IF PRESIDENT BUSH knows what's good for the country--and we think he does--he will immediately appoint an independent, blue-ribbon commission to investigate the government's failure to anticipate and adequately
prepare for the terrorist attacks of September 11. Make George Shultz and Sam Nunn co-chairmen. Give the commission full and unfettered access to all intelligence from the CIA and FBI and to all relevant internal administration documents. Instruct the commission to produce a public report in six months that can stand as the definitive judgment of what went wrong and why.

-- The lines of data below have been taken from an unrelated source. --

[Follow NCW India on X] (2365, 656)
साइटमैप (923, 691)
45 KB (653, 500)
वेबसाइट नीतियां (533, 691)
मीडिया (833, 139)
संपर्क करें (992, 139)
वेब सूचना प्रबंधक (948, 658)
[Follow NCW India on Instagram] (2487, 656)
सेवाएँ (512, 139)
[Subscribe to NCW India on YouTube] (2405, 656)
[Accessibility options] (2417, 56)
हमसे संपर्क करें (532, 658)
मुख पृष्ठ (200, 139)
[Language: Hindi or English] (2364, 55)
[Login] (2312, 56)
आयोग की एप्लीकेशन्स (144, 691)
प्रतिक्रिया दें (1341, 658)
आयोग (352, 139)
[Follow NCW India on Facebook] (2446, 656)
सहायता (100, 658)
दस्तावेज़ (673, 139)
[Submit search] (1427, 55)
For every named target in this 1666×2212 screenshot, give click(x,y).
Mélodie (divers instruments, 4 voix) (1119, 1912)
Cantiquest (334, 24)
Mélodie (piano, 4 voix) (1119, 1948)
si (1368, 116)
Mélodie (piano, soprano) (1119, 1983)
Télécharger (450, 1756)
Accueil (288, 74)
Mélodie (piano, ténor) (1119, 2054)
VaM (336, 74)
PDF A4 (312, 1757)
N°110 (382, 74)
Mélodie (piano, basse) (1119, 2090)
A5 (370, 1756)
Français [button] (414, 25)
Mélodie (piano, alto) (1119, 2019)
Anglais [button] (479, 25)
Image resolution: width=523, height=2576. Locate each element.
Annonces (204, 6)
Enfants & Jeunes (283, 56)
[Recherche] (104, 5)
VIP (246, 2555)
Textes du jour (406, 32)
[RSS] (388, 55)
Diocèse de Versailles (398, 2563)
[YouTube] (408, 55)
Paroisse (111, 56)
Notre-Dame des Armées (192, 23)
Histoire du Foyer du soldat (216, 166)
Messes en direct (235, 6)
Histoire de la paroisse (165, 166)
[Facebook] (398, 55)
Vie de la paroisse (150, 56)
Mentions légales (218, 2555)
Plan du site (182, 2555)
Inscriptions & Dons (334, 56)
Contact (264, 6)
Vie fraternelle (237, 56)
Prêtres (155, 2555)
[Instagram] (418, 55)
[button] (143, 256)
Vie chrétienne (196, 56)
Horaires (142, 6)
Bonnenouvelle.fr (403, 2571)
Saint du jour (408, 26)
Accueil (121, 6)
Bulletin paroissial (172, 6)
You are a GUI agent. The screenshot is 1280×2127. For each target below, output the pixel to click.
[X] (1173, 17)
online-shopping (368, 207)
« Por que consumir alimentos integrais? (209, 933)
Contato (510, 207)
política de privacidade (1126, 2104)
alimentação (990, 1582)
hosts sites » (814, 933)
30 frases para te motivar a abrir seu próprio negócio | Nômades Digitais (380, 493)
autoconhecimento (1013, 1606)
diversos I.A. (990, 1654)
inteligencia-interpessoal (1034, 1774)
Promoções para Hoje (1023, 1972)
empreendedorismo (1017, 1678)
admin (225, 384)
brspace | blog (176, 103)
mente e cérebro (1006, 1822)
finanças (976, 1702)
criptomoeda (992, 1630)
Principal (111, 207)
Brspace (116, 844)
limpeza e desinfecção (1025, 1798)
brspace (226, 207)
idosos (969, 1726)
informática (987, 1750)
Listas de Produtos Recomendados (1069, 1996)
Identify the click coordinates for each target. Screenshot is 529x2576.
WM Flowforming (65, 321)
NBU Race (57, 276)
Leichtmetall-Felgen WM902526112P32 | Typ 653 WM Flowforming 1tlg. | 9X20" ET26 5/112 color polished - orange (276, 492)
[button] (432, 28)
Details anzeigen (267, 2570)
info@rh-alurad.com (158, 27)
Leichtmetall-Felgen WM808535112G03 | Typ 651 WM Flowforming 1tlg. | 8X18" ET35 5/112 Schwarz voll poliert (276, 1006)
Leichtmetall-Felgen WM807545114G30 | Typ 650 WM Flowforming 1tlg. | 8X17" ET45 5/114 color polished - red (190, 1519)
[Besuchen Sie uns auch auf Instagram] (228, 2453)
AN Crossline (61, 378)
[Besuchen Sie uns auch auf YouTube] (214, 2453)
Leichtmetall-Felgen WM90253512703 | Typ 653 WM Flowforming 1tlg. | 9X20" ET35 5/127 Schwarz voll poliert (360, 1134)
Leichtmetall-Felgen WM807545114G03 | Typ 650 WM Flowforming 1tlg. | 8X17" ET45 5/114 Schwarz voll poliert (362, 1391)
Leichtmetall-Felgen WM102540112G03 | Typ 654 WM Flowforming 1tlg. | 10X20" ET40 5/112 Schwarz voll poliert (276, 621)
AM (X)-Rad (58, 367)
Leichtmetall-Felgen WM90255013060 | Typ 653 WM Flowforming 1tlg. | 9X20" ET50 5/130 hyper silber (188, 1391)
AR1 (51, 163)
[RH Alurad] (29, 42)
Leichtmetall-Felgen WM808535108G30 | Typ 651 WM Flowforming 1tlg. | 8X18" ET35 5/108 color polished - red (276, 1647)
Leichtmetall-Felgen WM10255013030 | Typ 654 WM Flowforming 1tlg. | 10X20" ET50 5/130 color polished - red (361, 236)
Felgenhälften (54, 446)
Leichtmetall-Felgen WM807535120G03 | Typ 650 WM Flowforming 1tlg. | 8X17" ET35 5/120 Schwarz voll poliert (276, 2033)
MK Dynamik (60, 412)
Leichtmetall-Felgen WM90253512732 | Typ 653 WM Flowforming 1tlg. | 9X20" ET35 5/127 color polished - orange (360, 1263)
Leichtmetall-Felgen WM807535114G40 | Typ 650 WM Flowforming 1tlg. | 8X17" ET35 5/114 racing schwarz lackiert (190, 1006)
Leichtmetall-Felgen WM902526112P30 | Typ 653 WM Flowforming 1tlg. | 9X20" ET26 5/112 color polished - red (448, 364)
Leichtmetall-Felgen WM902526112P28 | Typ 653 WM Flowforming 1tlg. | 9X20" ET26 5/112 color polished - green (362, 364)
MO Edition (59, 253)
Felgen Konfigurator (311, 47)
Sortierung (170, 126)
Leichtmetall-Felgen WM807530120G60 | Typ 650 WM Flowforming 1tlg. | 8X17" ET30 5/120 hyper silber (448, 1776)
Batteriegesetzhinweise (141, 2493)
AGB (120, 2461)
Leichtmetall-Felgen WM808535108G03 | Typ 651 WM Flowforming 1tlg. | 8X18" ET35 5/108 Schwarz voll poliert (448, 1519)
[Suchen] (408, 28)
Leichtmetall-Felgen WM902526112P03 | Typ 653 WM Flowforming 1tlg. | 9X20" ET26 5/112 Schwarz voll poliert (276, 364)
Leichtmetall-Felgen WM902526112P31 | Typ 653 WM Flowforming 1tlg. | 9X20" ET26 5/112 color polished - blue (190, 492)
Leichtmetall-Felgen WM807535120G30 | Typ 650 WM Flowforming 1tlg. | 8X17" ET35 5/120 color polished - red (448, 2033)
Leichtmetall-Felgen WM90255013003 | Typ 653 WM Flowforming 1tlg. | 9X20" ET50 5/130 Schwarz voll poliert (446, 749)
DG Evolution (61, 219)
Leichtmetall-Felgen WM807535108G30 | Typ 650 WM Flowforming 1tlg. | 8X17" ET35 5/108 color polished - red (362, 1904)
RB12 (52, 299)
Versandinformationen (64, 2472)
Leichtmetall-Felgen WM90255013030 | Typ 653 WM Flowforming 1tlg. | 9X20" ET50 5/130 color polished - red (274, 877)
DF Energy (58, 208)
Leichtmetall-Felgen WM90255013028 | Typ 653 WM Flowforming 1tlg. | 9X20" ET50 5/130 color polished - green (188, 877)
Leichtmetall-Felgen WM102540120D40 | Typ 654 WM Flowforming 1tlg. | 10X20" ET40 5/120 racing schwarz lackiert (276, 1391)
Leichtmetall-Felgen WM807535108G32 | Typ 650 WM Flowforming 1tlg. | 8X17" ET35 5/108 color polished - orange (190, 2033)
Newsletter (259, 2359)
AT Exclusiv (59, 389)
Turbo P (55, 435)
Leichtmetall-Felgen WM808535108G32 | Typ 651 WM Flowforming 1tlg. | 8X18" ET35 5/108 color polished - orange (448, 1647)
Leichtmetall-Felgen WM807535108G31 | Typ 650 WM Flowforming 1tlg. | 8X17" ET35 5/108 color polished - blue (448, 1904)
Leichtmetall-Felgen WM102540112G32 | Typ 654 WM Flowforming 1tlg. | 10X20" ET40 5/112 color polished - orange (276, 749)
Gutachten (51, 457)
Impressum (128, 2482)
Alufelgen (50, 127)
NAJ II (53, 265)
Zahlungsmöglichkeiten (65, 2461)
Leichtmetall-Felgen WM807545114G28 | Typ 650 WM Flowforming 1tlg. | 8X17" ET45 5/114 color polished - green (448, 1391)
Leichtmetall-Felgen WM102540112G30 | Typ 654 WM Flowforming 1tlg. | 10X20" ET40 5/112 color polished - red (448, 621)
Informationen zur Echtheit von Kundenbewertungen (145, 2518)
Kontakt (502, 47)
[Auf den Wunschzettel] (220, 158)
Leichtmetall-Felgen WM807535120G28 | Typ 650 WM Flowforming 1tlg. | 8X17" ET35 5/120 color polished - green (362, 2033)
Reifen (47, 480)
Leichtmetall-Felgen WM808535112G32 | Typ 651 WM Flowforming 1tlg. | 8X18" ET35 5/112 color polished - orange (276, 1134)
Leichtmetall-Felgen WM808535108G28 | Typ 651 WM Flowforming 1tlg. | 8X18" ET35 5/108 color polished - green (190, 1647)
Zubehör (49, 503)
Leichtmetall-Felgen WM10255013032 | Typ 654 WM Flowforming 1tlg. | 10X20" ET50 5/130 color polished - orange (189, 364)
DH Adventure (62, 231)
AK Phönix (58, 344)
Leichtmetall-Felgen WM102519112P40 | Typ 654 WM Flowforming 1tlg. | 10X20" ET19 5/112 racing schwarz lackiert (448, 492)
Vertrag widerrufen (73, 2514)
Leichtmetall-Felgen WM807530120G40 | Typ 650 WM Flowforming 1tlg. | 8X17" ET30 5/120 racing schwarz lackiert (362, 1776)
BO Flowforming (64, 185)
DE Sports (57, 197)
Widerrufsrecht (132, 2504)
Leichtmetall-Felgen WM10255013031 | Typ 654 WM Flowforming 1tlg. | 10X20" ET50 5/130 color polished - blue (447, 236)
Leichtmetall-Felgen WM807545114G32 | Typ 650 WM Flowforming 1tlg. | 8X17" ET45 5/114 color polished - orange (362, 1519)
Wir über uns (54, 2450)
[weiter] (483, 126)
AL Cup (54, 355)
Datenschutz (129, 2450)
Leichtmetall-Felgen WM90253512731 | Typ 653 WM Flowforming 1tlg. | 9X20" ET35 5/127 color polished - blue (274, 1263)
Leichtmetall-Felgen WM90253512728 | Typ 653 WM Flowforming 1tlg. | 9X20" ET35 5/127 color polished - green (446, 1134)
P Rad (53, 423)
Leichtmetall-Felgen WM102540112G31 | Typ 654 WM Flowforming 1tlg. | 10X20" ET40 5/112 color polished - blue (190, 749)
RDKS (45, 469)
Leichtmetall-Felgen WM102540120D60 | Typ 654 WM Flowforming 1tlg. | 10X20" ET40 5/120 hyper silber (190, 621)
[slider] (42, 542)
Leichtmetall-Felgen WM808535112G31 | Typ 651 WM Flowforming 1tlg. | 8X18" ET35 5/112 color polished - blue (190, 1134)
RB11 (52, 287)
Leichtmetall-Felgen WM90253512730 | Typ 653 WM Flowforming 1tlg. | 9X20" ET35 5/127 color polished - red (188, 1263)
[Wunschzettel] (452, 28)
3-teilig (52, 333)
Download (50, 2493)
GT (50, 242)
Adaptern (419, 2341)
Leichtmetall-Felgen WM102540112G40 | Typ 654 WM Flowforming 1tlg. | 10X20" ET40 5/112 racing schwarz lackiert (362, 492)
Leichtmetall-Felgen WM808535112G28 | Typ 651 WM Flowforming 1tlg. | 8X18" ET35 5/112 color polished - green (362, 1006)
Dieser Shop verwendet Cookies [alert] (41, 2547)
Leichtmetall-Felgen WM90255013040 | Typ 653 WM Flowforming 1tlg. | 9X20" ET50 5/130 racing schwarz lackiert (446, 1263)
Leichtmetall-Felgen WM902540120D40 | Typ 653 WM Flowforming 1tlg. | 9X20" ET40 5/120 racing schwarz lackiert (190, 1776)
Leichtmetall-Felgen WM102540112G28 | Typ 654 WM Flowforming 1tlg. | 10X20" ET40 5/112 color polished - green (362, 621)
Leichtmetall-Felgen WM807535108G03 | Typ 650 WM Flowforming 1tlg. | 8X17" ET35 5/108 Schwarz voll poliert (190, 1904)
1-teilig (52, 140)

There are three reasons such an investigation is necessary. First, the administration is now in danger of looking as if it has engaged in a cover-up. The carefully worded and evasive statements by various administration spokesmen in response to the report of the president's August 6 CIA briefing have raised as many questions as they have answered. We understand the conundrum that administration spokesmen face. They can't be precise about what they did or didn't know without revealing classified information. We also presume the administration has nothing to hide. But the cat is out of the bag. The ranking Republican on the Senate Intelligence Committee Richard Shelby, says that "we've just scratched the surface." The country needs to be assured that a reputable and unbiased group is going beneath the surface to find the truth.

Nor can we assume that the investigation already in progress by a special joint congressional committee will do the trick. Given the vulgar partisanship into which most elected officials descended last week, we have no confidence that any congressional committee can come up with a reputable and authoritative report.

Furthermore, regardless of what Congress does, the president should order an investigation for the sake of accountability within the executive branch. Ever since September 11 we have been troubled and puzzled that almost no one in the government seems to have been held responsible--much less, heaven forbid, stepped forward to assume responsibility--for failure. Was what happened on September 11 the consequence of everyone doing their job perfectly? Can it really be that no one made a mistake? And if someone did make a mistake, shouldn't that someone be held accountable, just a little? People lose jobs in government for hiring nannies and
forgetting to pay their taxes. In the military, officers resign when something goes wrong on their watch, even if they were personally blameless for what happened. Isn't it possible that some people should be reprimanded, or even lose their jobs, when 3,000 Americans are killed in a terrorist attack? For the past eight months the Bush administration has essentially been saying that everything and everyone worked just fine. That is absurd and
unsustainable.

And, of course, it's perilous. The third reason we need an investigation is that the system did not work. Either we didn't have the intelligence we should have had before September 11. Or the information was not adequatelydistributed and therefore key signals were missed. Or the intelligence was assembled but wasn't taken seriously enough. Or it was taken seriously but insufficient action was taken to prevent an attack. We don't know where the system broke down. We only know that it did.